After a certain number of years, depending upon our own characteristics and our physical and mental competence, we may not be able to think of many new things, but we can always find new ways to use what we already know, and this is a sort of newness that can be very satisfying.

The true way to think of our time of life is this: we have reached a stage of life that has a significance no other stage can possess. Time's curtain has gone up on an act toward which our childhood and youth were rehearsals. We can find in this act the joy and exhilaration we found in the earlier acts, if we meet it with courage and give it the best that we have to give.

The purpose of mature people should not be to husband their time resources in a miserly way, but to use them to the full so as to gain from every day its full quota of accomplishment and satisfaction.

The passing scene

Thomas Mann, the German novelist, wrote: "What I value most is transitoriness." He went on to say that the passage of time is not sad, but the very soul of existence. It imparts value, dignity and interest.

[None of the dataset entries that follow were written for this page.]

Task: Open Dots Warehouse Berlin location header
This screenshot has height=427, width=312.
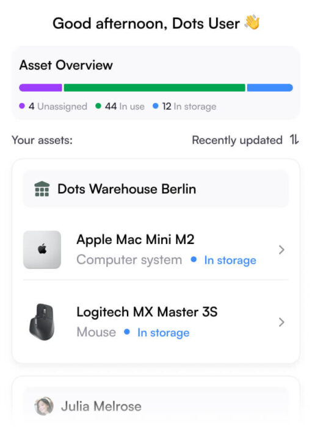Action: tap(156, 188)
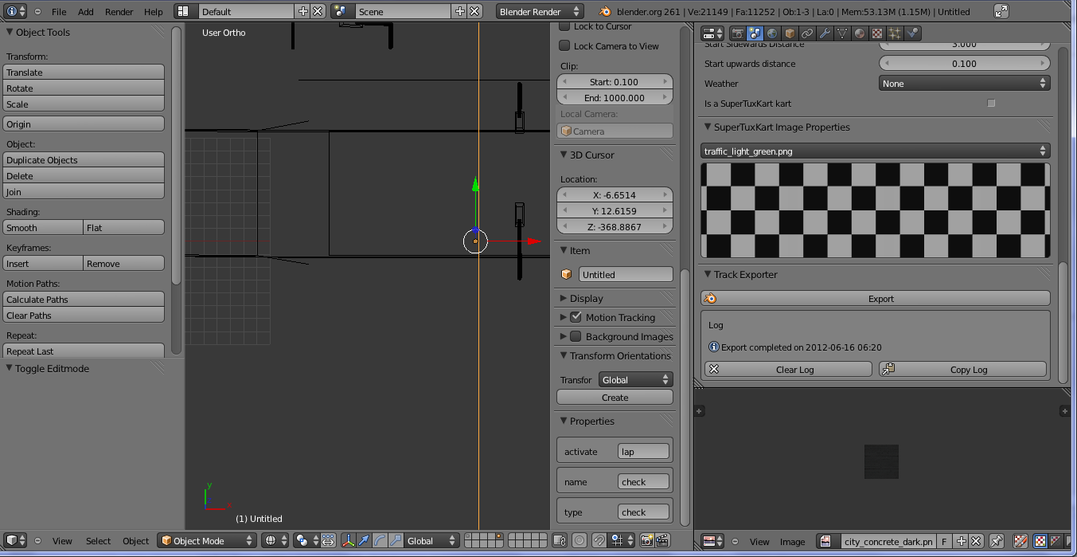This screenshot has width=1077, height=557.
Task: Open the Render properties camera tab
Action: [737, 33]
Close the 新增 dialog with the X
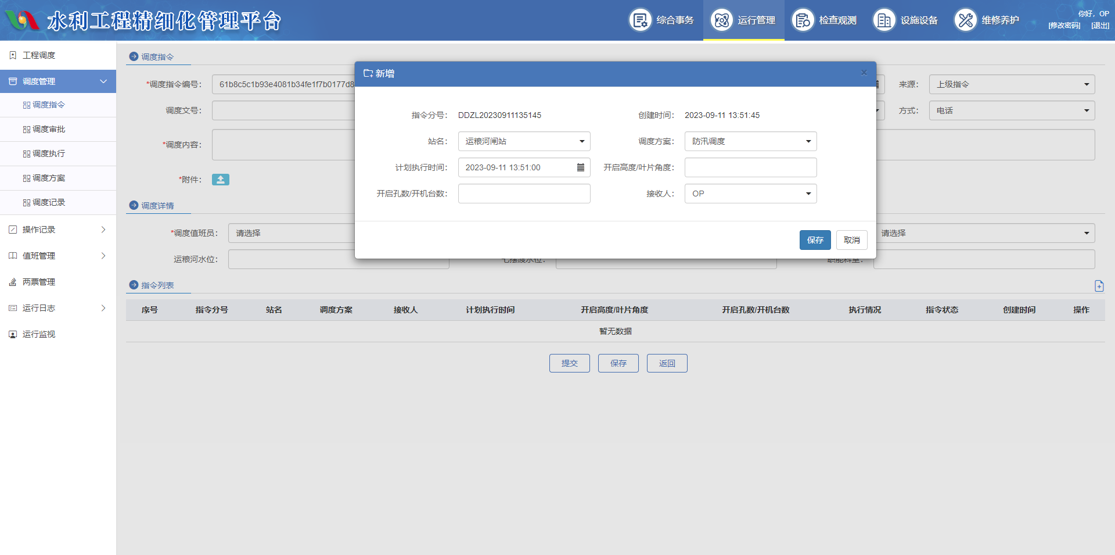 pyautogui.click(x=864, y=73)
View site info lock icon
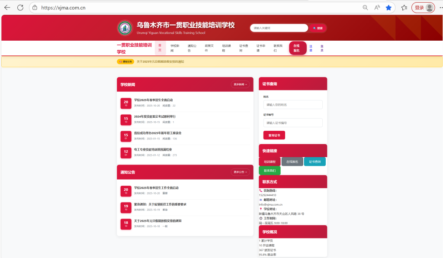This screenshot has width=443, height=258. [35, 8]
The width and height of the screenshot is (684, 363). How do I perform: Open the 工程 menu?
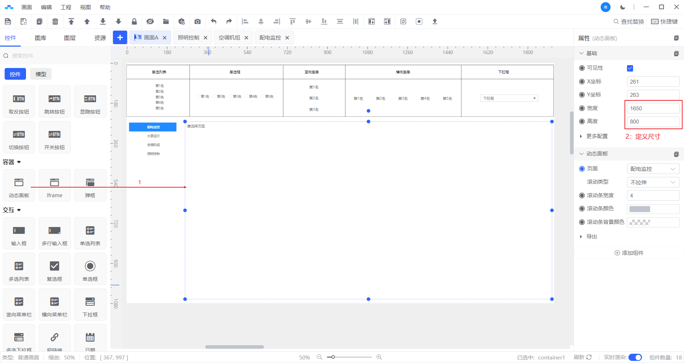pos(66,7)
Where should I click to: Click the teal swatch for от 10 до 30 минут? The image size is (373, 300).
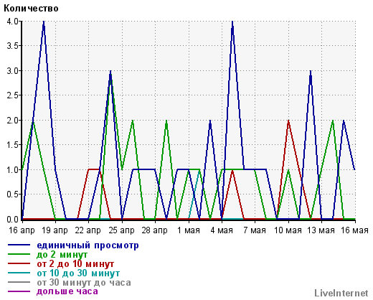click(19, 273)
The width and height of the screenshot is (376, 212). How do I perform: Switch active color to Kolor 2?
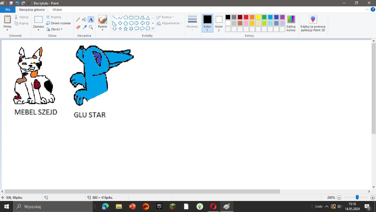[219, 23]
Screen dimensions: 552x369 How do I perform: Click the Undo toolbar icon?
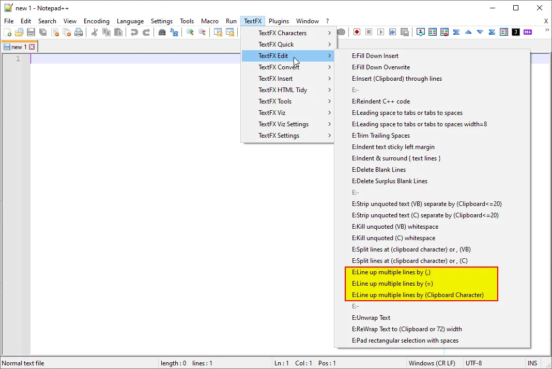tap(134, 32)
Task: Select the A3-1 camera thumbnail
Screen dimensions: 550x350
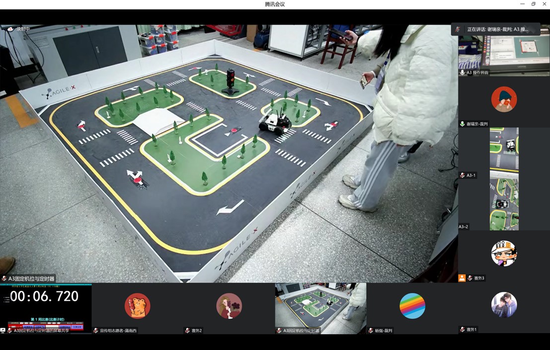Action: 504,149
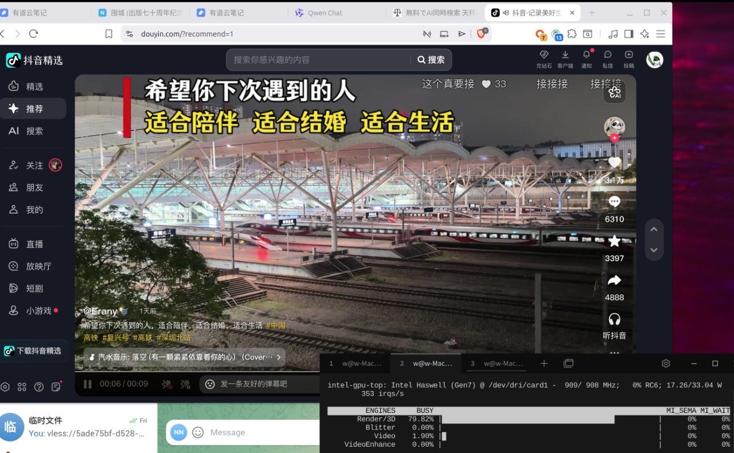Open 私信 private messages

pyautogui.click(x=607, y=60)
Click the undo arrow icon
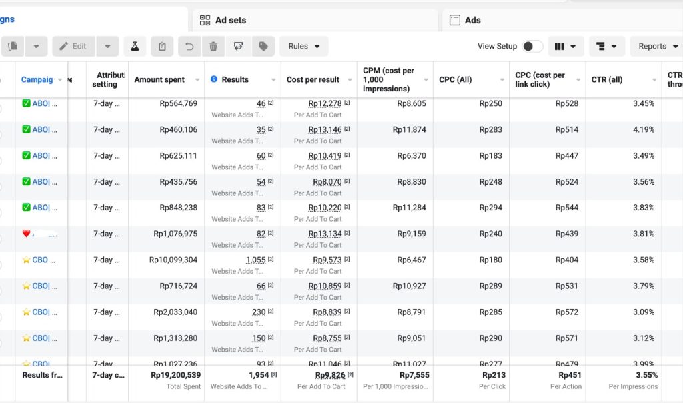The height and width of the screenshot is (403, 683). coord(189,46)
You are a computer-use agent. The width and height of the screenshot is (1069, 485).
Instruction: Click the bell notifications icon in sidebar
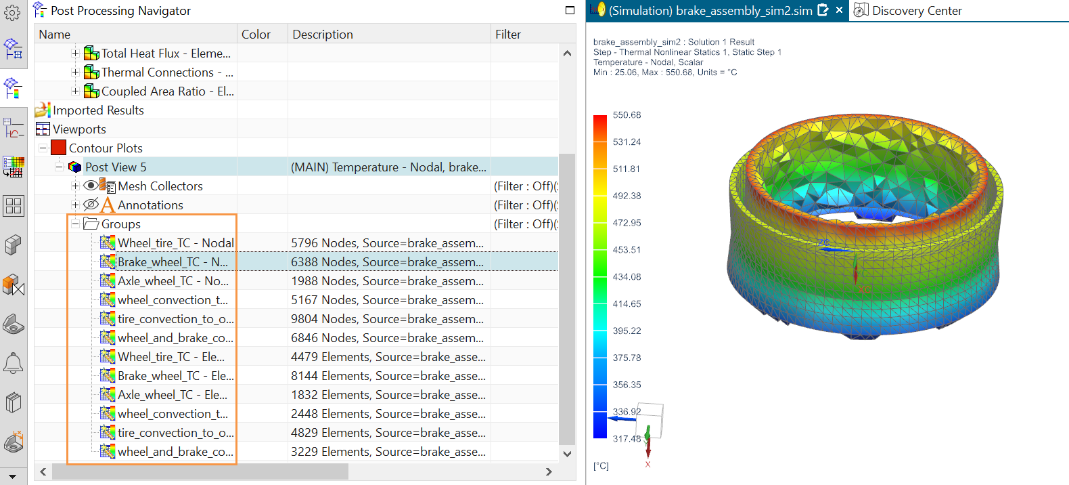coord(13,364)
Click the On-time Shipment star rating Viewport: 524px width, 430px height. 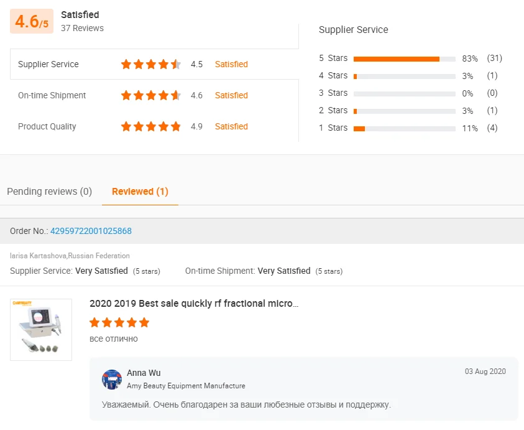point(151,95)
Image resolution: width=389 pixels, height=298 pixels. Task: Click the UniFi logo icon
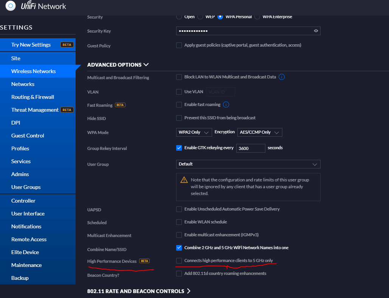(11, 6)
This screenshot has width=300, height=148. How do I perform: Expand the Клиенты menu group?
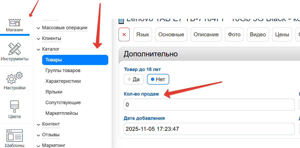click(x=52, y=38)
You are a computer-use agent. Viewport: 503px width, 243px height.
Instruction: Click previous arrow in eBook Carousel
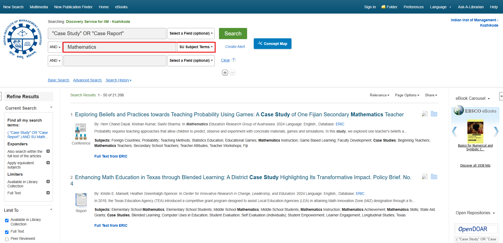[x=455, y=131]
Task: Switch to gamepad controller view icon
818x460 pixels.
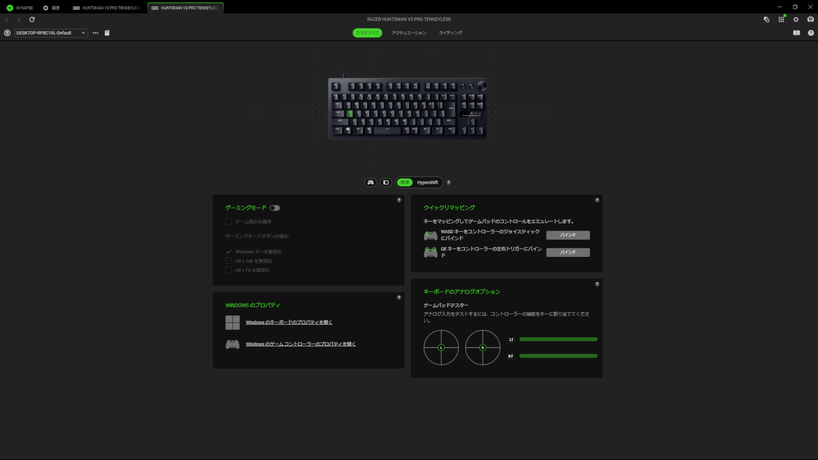Action: tap(371, 182)
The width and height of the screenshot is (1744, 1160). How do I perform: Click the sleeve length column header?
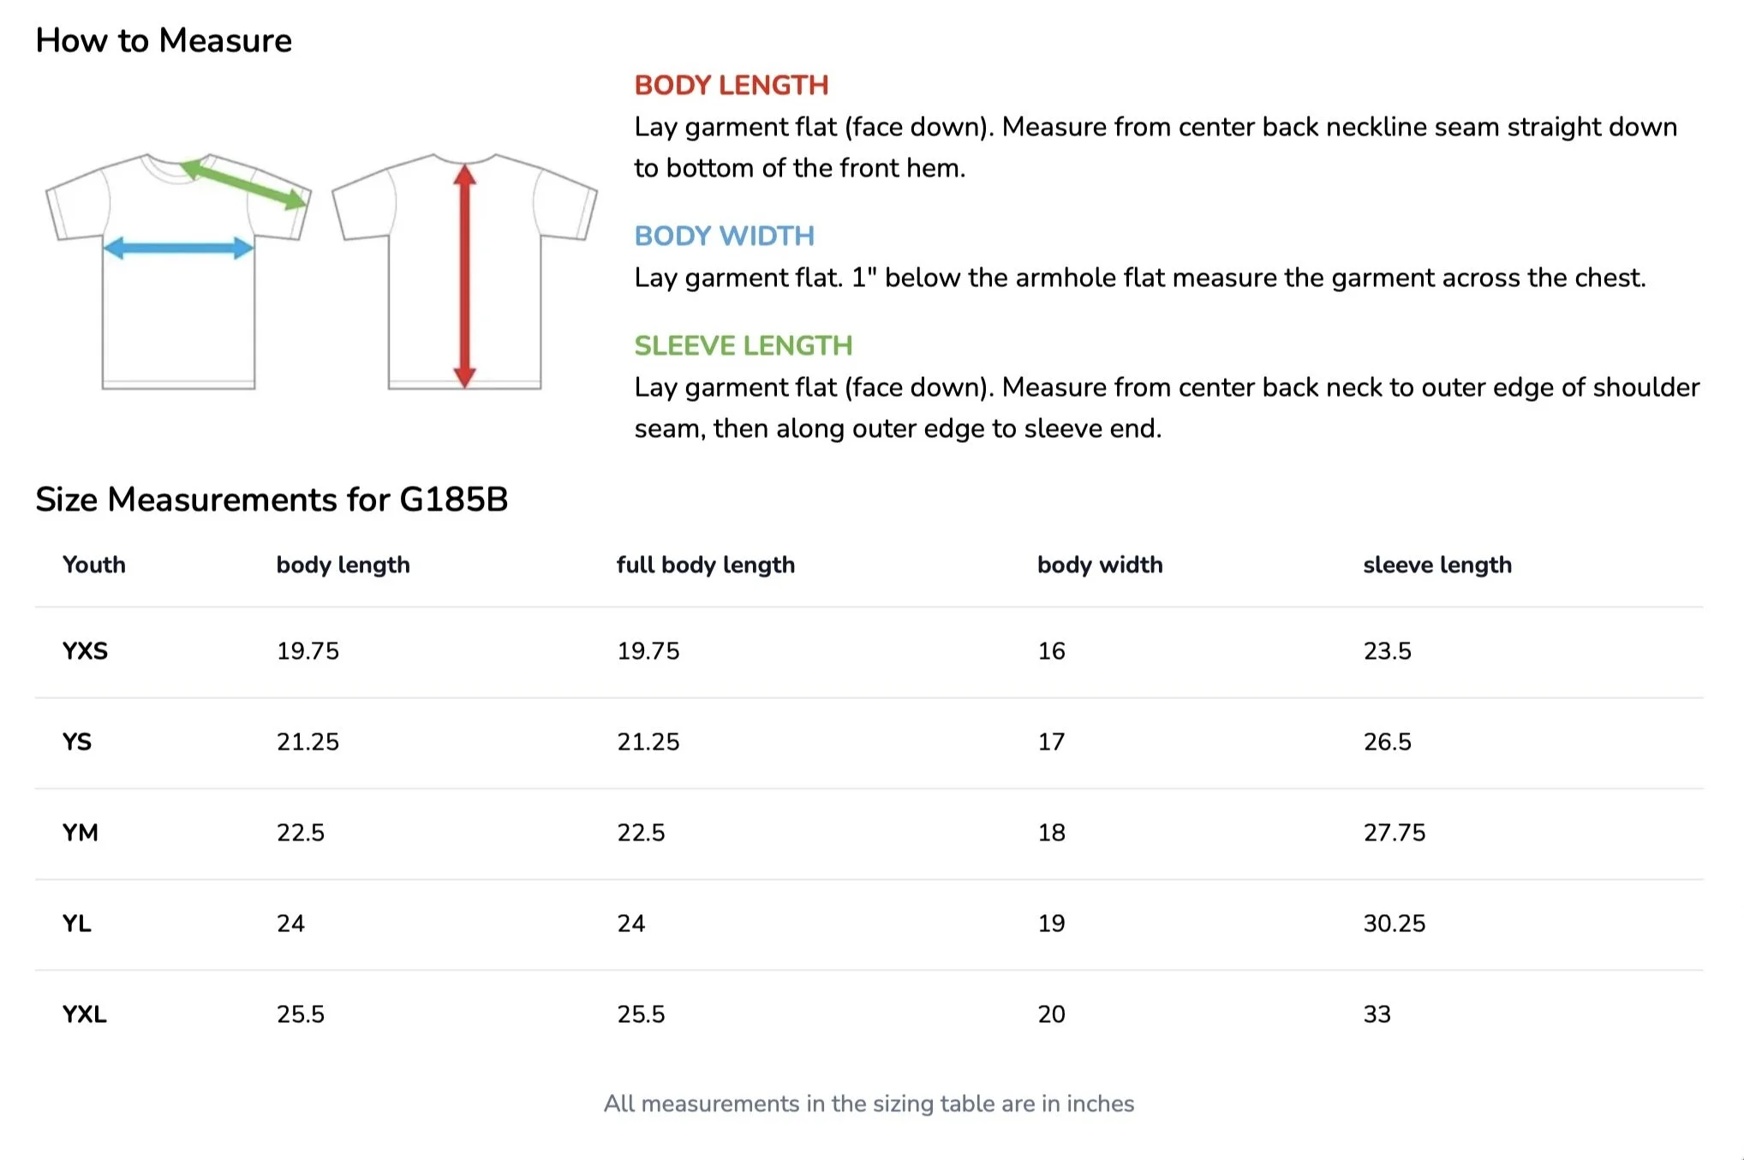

It prompts us to feel and answer the newness of every day that dawns.

When we cease peering backward into the mists of our past, and craning forward into the fog that shrouds the future, and concentrate upon doing what lies clearly at hand, then we are making the best and happiest use of our time.

We may suffer setbacks that seem to steal our time irretrievably. So Thucydides might have thought when, for losing a battle, he was exiled from Athens in 424 B.C. Instead, he spent the twenty years in banishment travelling from place to place gathering facts which he used in writing his immortal histories.

To have time for everything we wish to do we need to measure what we spend our time on in terms of its value in happiness and achievement.

Time moves on with the deliberation of universal processes that can afford to be slow because they have eternity for completion. As for us, we wake up in the morning and our purse is magically filled with twenty—four hours. We need to seek by all means the best ways in which we may make the most of our allowance.